Though it was touch-and-go for a while, especially when the Knight proved to be a hardy Warforged warrior with an unerring ability to slice open a warlock’s armour to the flesh beneath. The leader of the goblins proved to be a potent spellcaster, covering the battlefield with a haze of mist while his allies fought on with tenacity, but eventually the party were victorious. One of the goblins was taken alive for questioning, and villagers began to poke their heads around doors and over fences.
Two bold villagers approached, professing effusive thanks for the party’s intervention whilst eyeing the darkening skies nervously.
“We should get inside, noble sirs. There’ll be time enough for explanations once we’re safe and sound by the fire in the Ferryboat Tavern” This last comment was accompanied by a finger that pointed to a large building with shuttered windows ahead. The party noticed that every house had thick shutters across their windows, and that the shutters looked new. “Bring that creature inside with you, if you must. We can tie up up in the cellar for now”.
As they walked through the town they saw that the main trade of this village wass obviously timber from the forest. A woodyard stood nearby, and there were wood carvings, pieces of bark, and other such products lie around most houses, which are curiously built of stone, obviously carried at great pains from the mountains visible to the south. The ferry across the river was closed for the day; both the boat and boatman were locked in the boathouse.
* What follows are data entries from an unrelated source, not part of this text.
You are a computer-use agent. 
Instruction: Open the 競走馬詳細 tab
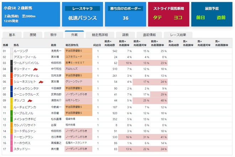(x=100, y=35)
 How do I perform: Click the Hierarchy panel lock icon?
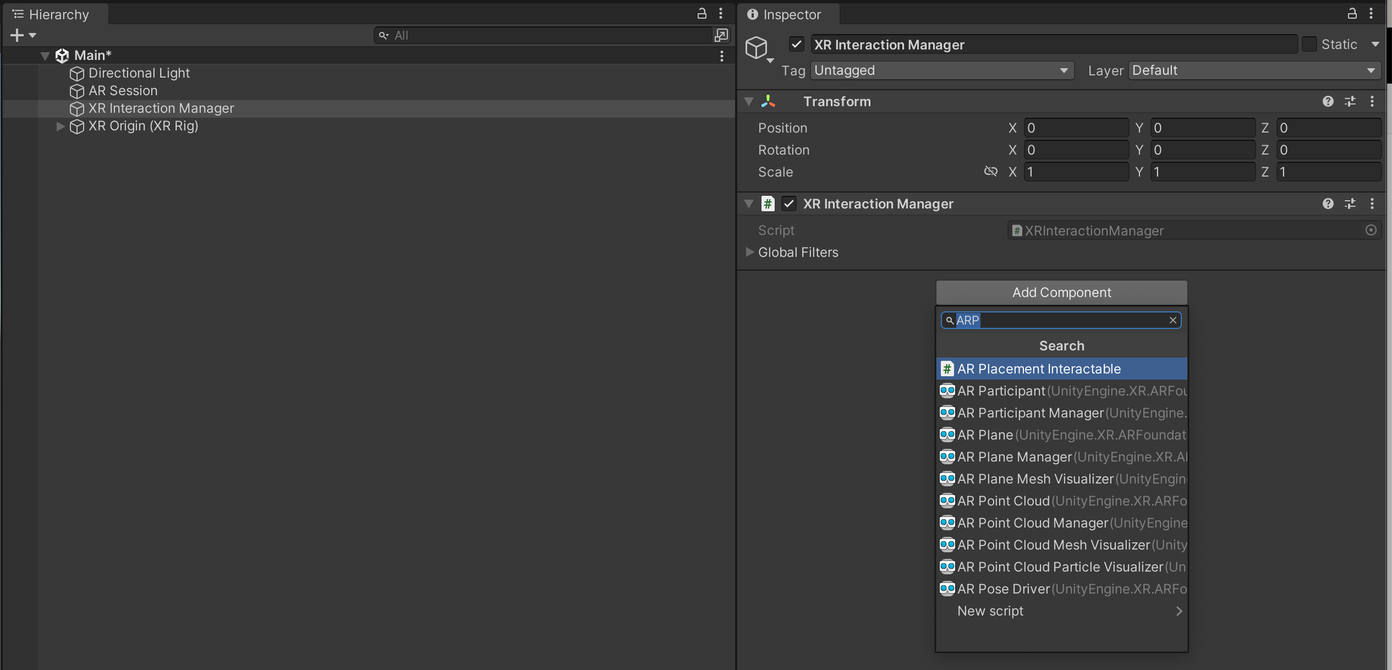pyautogui.click(x=702, y=14)
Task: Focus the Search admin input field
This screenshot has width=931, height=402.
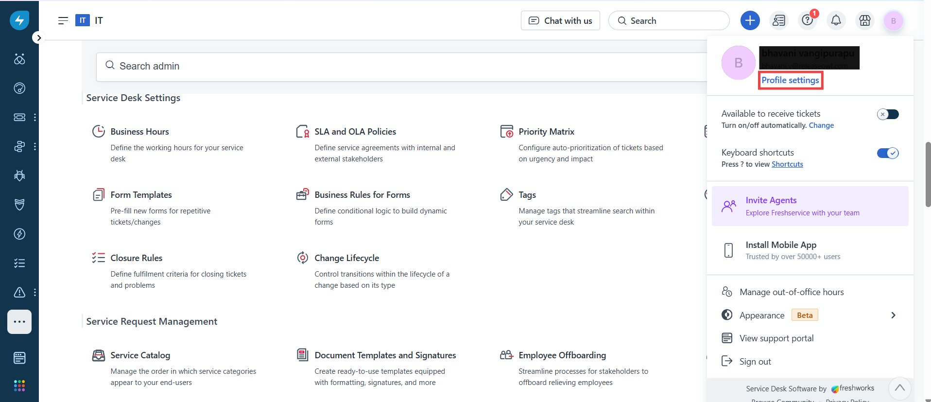Action: (398, 67)
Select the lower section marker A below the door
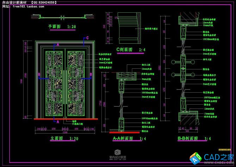The image size is (236, 167). (x=58, y=121)
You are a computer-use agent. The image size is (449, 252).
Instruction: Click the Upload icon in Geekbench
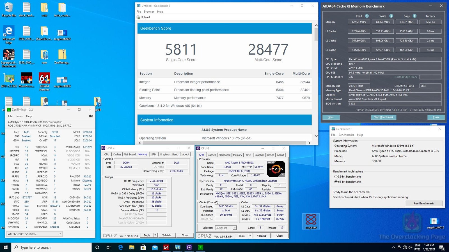pos(138,17)
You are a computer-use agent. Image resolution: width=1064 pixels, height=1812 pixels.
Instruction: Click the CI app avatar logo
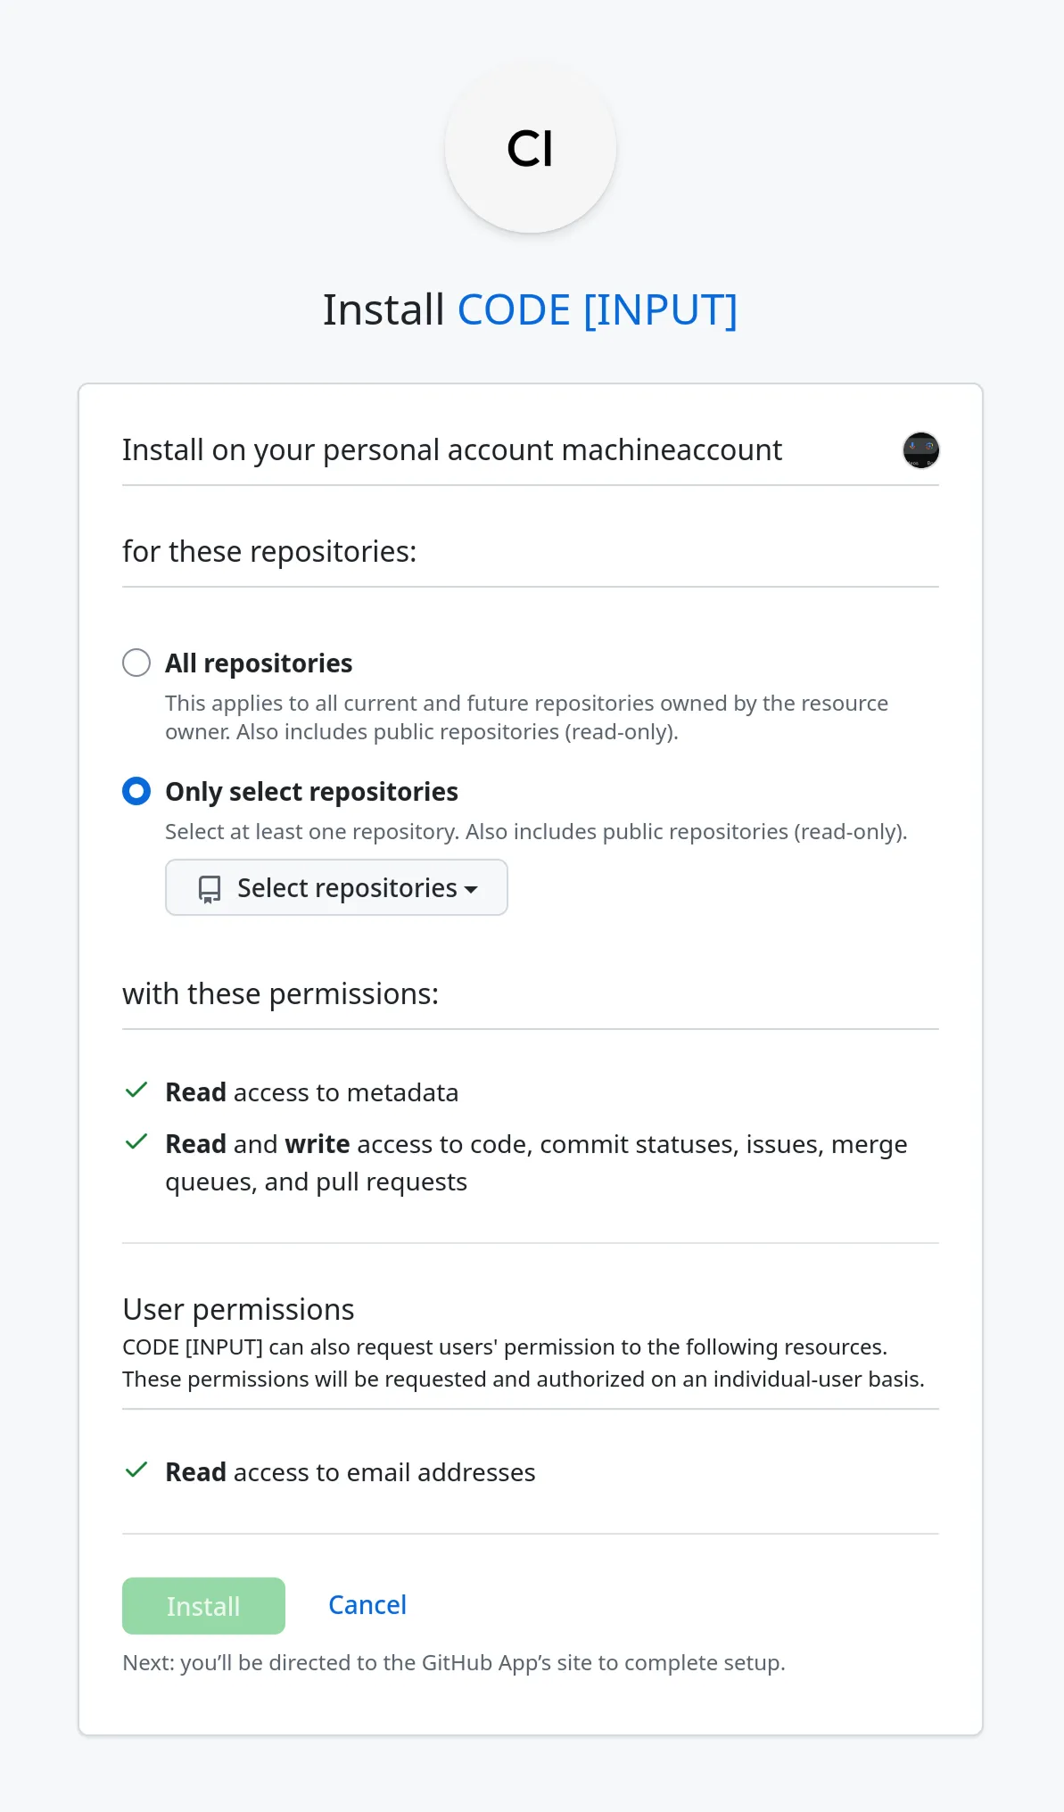tap(530, 148)
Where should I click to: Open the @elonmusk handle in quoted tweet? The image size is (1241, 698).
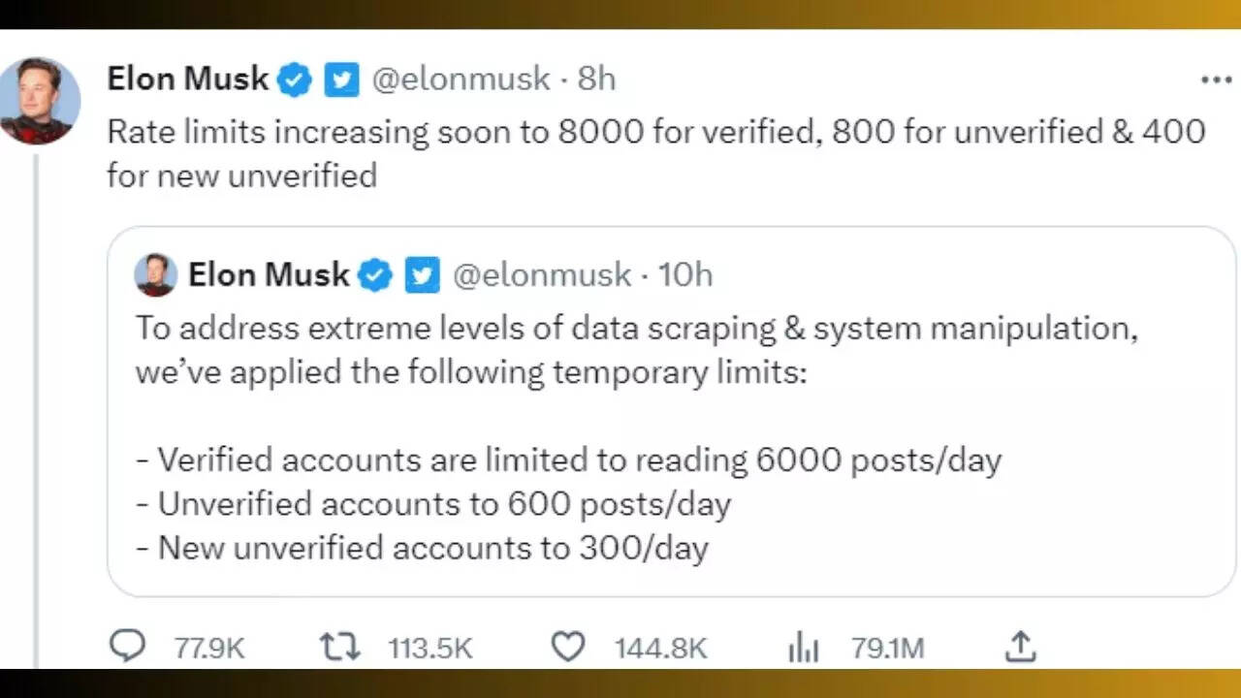pos(542,275)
Your anxious escort led them to the largest building in the village. Its windows were shuttered like every other dwelling, but when he showed the party through the door they saw the glow of a roaring fire and a welcome bar. A broad and nervously grinning man stood behind it, quite possibly having just emerged from a hiding place somewhere on the other side of the open cellar door the party spotted before he deftly nudged it closed with his foot.
“I hear you fought off those bandits!” he said expansively. “Please, come in out of the cold and enjoy a beer on the house.” He began pouring dark ale into large mugs, having first made sure they were clean by the stringent method of spitting in them and wiping the inside with his apron.
Their escort introduced himself as Garamond, the local blacksmith. He was apologetic about his not helping you during the fight, but confessed that his first thought was for his family, and he ran to secure them inside the house. By the time he returned to the scene of battle with his largest hammer, which he was carrying when he greeted you in the square, it was all over. He seated them at a table while the landlord brought their drinks over, and asked what they were going to do with the snivelling goblin, now firmly trussed up and shivering by the door.
“It’s far too late for anything other than a night in my fine establishment,” claimed the landlord. “You shall stay here for free tonight, thanks from Yurith the Honest on behalf of his town.” He cast a dark look at a nearby table, where use of word ‘Honest’ to describe himself drew some disbelieving laughter, and returned muttering oaths to his bar. Aside from the party and Garamond, there were only a couple of dedicated old timers and a forlorn-looking merchant in the bar itself. Stairs to one side presumably led up to rooms, and in general the place seemed oddly subdued. In a village of this size they’d expect evening to draw the folk in by the dozen. Not here.